---- SOURCE INFORMATION

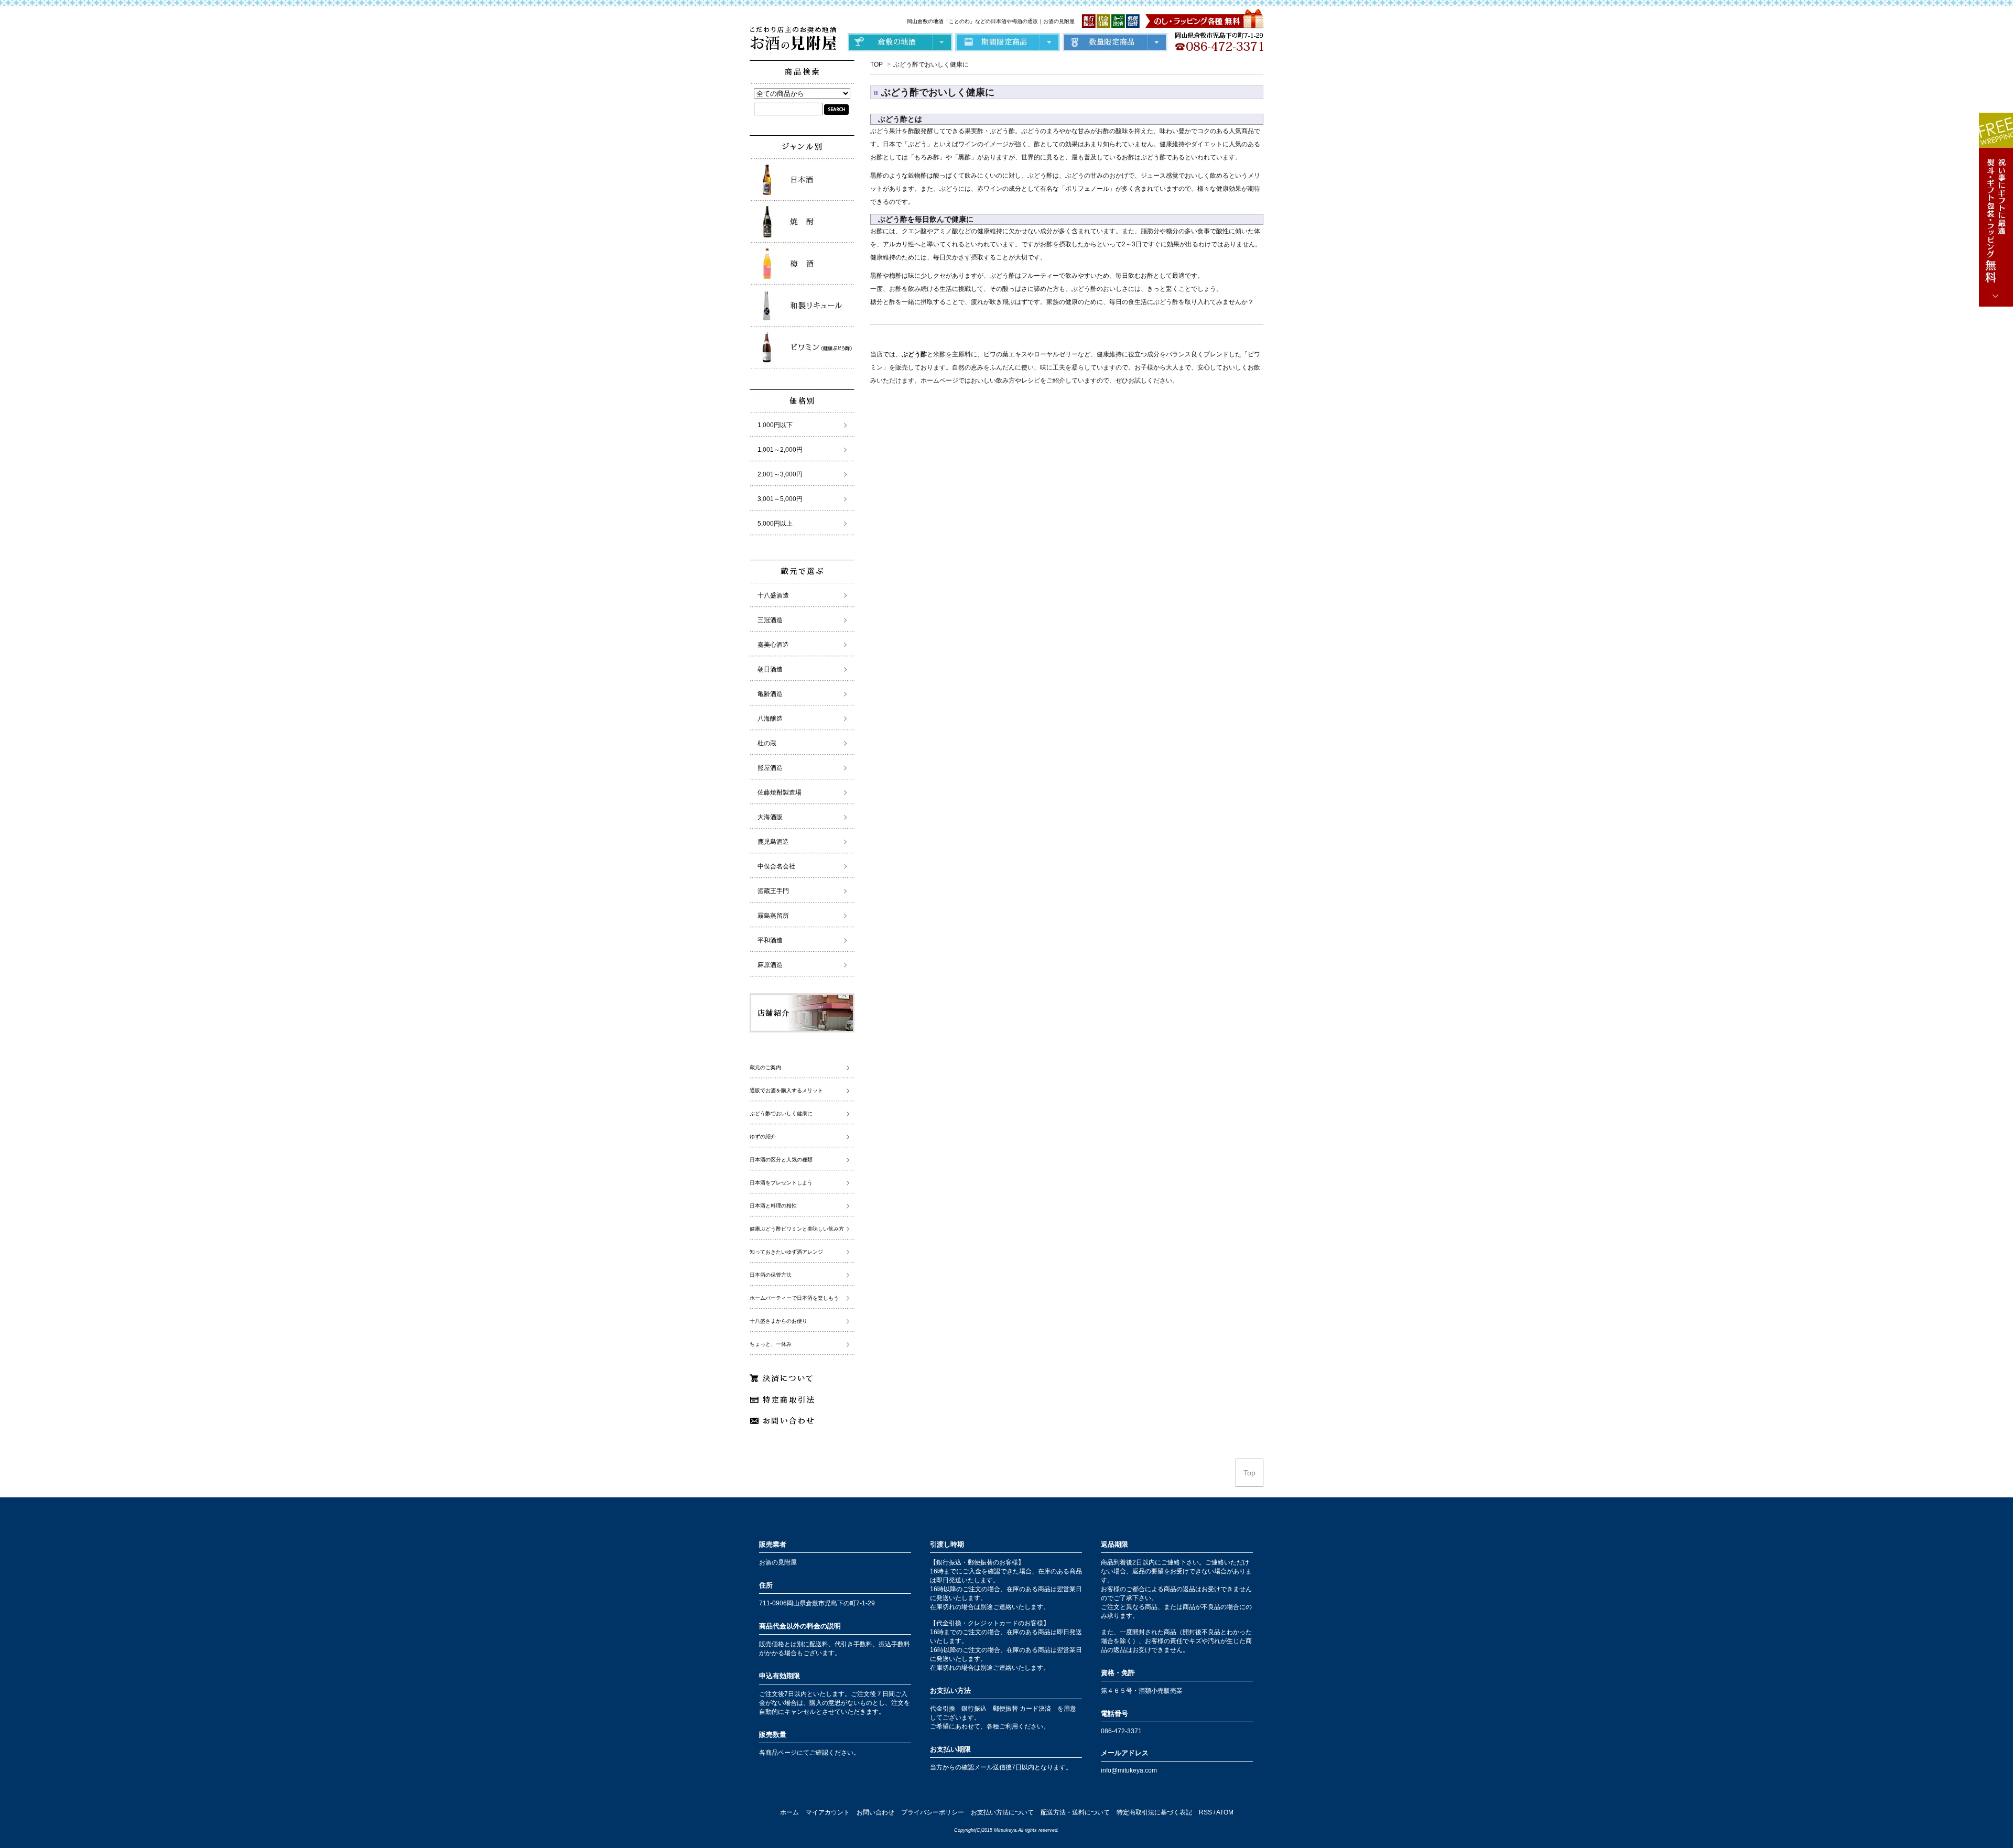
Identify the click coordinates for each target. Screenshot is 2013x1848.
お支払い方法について (1002, 1812)
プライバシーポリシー (932, 1812)
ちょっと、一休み (771, 1344)
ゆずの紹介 (763, 1136)
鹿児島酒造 (773, 841)
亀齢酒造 (770, 694)
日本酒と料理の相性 (773, 1206)
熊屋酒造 (770, 767)
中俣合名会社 (776, 866)
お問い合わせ (875, 1812)
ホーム (789, 1812)
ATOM (1224, 1812)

--------

§ DIRECTIONS: Write out every record above exactly as it stands, but leave out the pictures.

§ ANSWER BOX:
Identify the click coordinates for each target. Screenshot is 2013x1848.
お支払い方法について (1002, 1812)
プライバシーポリシー (932, 1812)
ちょっと、一休み (771, 1344)
ゆずの紹介 (763, 1136)
鹿児島酒造 (773, 841)
亀齢酒造 (770, 694)
日本酒と料理の相性 (773, 1206)
熊屋酒造 (770, 767)
中俣合名会社 (776, 866)
お問い合わせ (875, 1812)
ホーム (789, 1812)
ATOM (1224, 1812)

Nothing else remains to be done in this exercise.